*DOCUMENT SEGMENT:*
U.S. NAVAL SPACE COMMAND DAHLGREN, VIRGINIA and AMERICAN FEDERATION OF GOVERNMENT EMPLOYEES, LOCAL 2096

Other Files: 

Office of Administrative Law Judges

OALJ 00-35

WASHINGTON, D.C.


U.S. NAVAL SPACE COMMAND

DAHLGREN, VIRGINIA

Respondent

and

Case No. WA-CA-00071

AMERICAN FEDERATION OF GOVERNMENT

EMPLOYEES, LOCAL 2096


Charging Party


Lisa Belasco, Esquire

For the General Counsel


Before: JESSE ETELSON

Administrative Law Judge


DECISION ON MOTION FOR SUMMARY JUDGMENT

On February 28, 2000, the General Counsel of the Federal Labor Relations Authority (the Authority), by the Regional Director of the Washington Regional Office, issued and served on a representative of the Respondent a Complaint and Notice of Hearing. This document also advised the Respondent that it must file an Answer to the complaint by March 27, 2000. It further stated that, "[i]f the Respondent does not file an answer, the Authority will find that the Respondent has admitted each allegation. 5 C.F.R. § 2423.20(b)."

*DATA LISTING:*
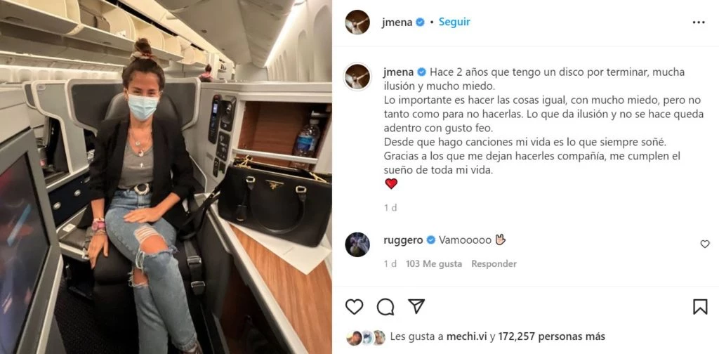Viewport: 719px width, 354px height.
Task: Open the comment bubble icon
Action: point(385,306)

* * *

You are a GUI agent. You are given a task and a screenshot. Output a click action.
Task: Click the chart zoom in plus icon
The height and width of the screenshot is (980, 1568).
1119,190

*DIRECTIONS:*
1. According to the decision, by what date did the Respondent have to file an Answer to the complaint?
2. In the decision's heading, which role labels appear under the names of the parties and people? List every one.
3. Write the next part of the decision, picking up after its last sentence.

*ANSWERS GIVEN:*
1. March 27, 2000.

2. Respondent; Charging Party; For the General Counsel; Administrative Law Judge

3.
Respondent has not filed an Answer. On April 10, 2000, during a settlement conference call held under the auspices of this office, and again on April 11 during a telephone call between Counsel for the General Counsel and the individual who participated in these calls on behalf of the Respondent, its failure to answer was called to that individual's attention. On April 20, 2000, Counsel for the General Counsel filed and served on Respondent, by certified mail, a Motion for Summary Judgment based on Respondent's failure to file an answer.


On April 27, 2000, I commenced a previously scheduled prehearing conference call, in which Counsel for the General Counsel and a representative of the Charging Party participated. No representative of the Respondent joined the call.


The Respondent has neither responded to the motion for summary judgment nor requested an extension of time to make such a response, which was due, pursuant to section 2423.27(b) of the Authority Rules and Regulations (5 C.F.R. § 2423.27(b)), within 5 days of service of the motion.


Respondent's failure to answer the complaint or to respond to the motion for summary judgment require that the allegations of the complaint be deemed to be admitted. U.S. Environmental Protection Agency, Environmental Research Laboratory, Narragansett, Rhode Island, 49 FLRA 33, 36, 40-41 (1994). Therefore, I make the following findings of fact, conclusions of law, and recommendations.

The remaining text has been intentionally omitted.